Create and Sell FileMaker Solutions on iTunes

Create a database, upload it to our wizard, submit to Apple! Sell on iTunes!

Learn more about the FMTouch Enterprise


Get your FileMaker solution in front of 50 Million iPhone and iPad users! Absolutely No coding!​

This sounds like a win for me, as the first few ideas I have are database driven, I always wanted to learn file maker (I am a MS SQL Server DBA - sort of as it is now. I say sort of, because you would really have to understand my job position)

I know some of you will say this is a lazy approach. However, I do not know obj-c yet and the few apps I have in mind currently are database driven but would not be something to live in a cloud somewhere. They would be more personal on your device. Then I may even expand it, into a full MAC OS X app - but marketing that type of software is harder than putting it out on the app store.

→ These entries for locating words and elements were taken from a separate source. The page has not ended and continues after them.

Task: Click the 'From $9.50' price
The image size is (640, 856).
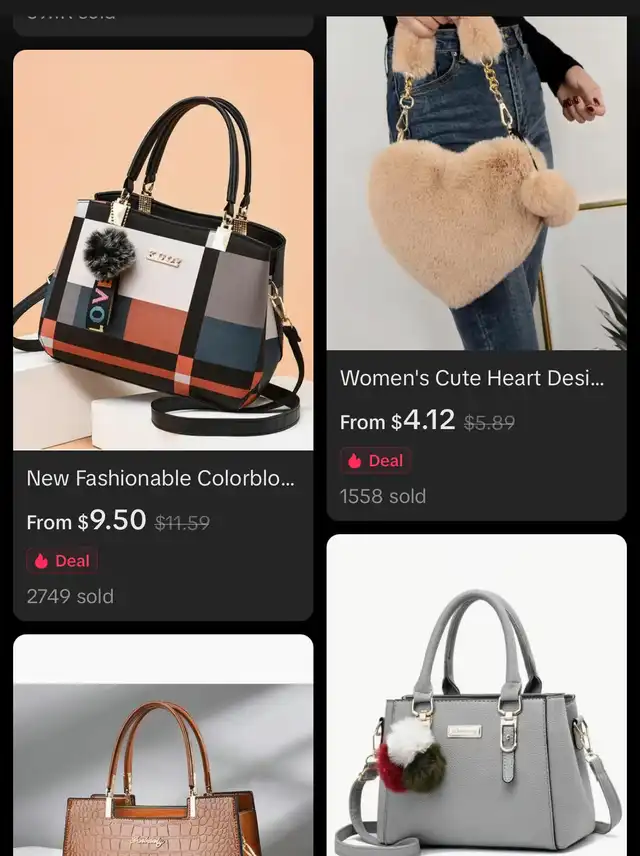Action: tap(86, 520)
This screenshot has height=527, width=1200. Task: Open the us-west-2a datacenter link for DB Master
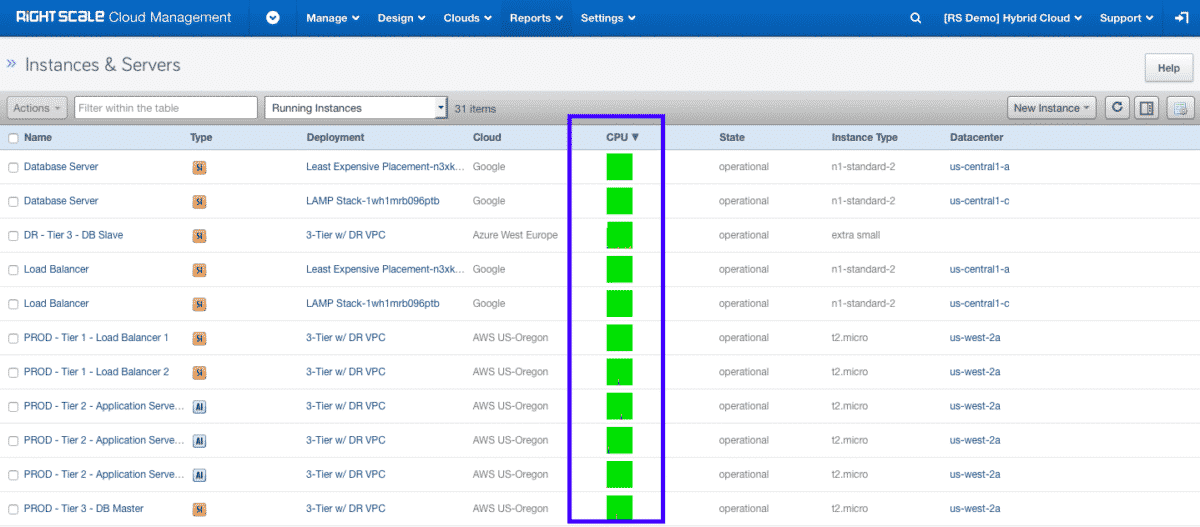tap(975, 509)
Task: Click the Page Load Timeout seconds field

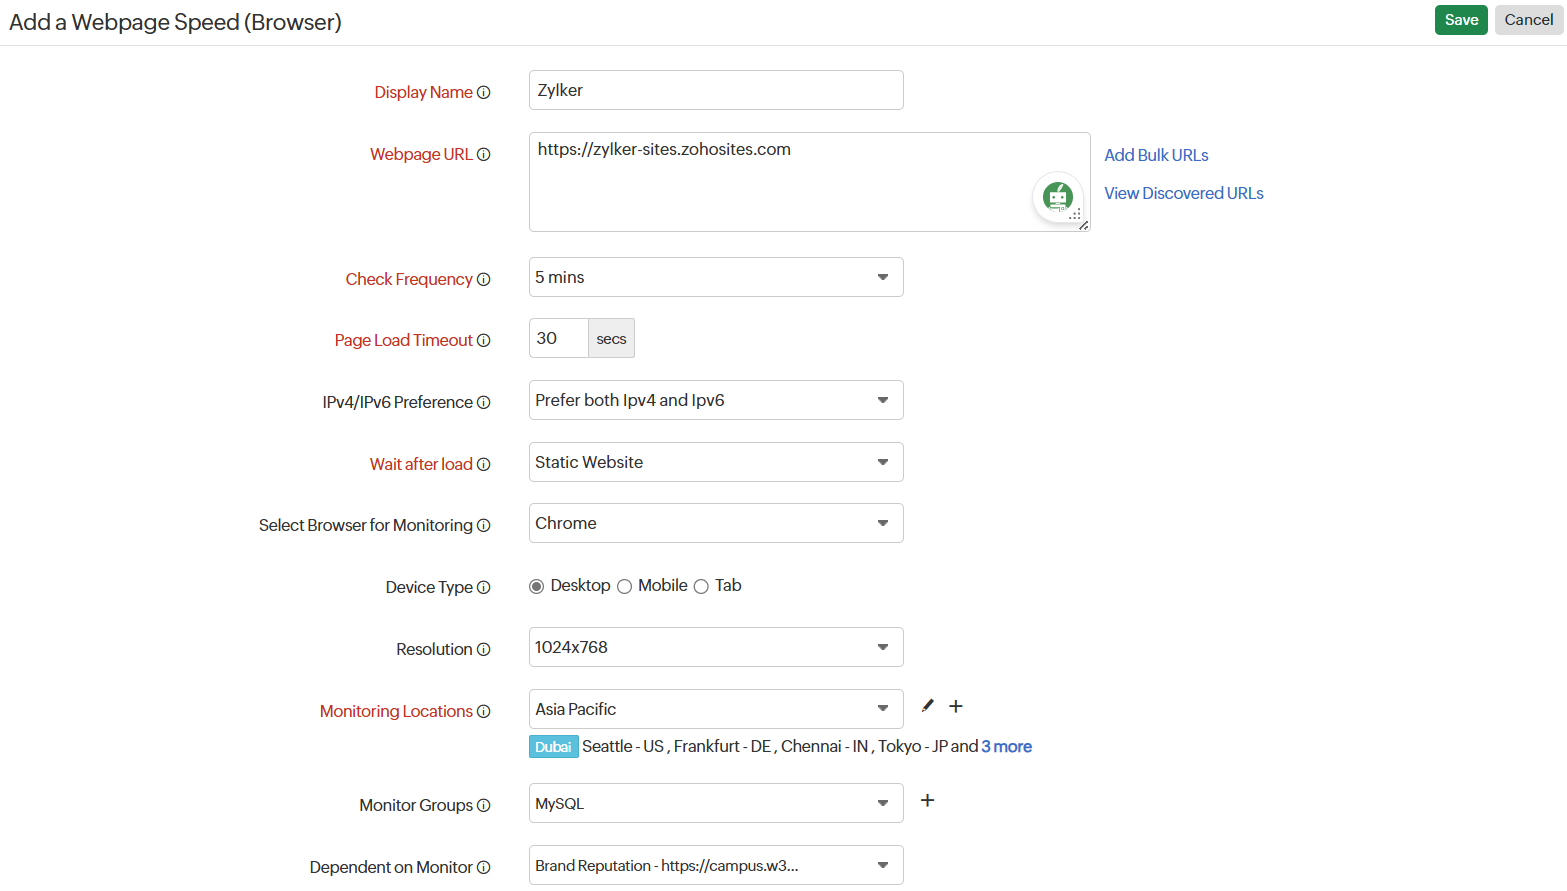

In fact I already have two of them fully written in MS-Access (from prior installations), but I want to make it more mobile friendly, and break free from having the Access dependancy and having to have a PC.
 
Precisely. This is why I code everything in native machine language...nothing but 0s and 1s for me. Yes, it does take me 7 hours to write a simple "Hello, world!" program, but at least I have the satisfaction of knowing I'm programming the "right way". Those of you coding in C/C++ and Objective-C are obviously too lazy or stupid to know how to program properly.

That's an amazing statement and I'm not sure whether I should laugh or cry.

I weep for the future.................... :(
 
So you're saying Apple is wrong to allow this? Blasphemy! :D

IMO, script code has it's place but the OP has a valid point. I have seen my share of Visual Basic code grown out of control into a crappy, schlepped foobar that should be taken out in to the public square and beheaded.

The problem is most "professionals" don't know when to stop coding in scripts and start coding native based on the complexity of the project. Script code gives you a quick return but that diminishes as features start going in these projects. Both Visual Basic and Flash are good examples of this.

At times, management -- epically if they never wrote code in their career -- cannot see beyond the "Does it work?" mindset. From that, dumping scripts to native code is a hard sell I have been in the middle of a lot. If you code native right, your maintenance cost does not go out of control like script code as the project matures.

I have seen many "five pounds in a one pound box" of script code grind development to a halt when new features can fit in the code base anymore.

Yes, I'm sure there are good OO guys out there that can do script code but they are few and far between. Not to mention they undersell themselves since they "just do scripts."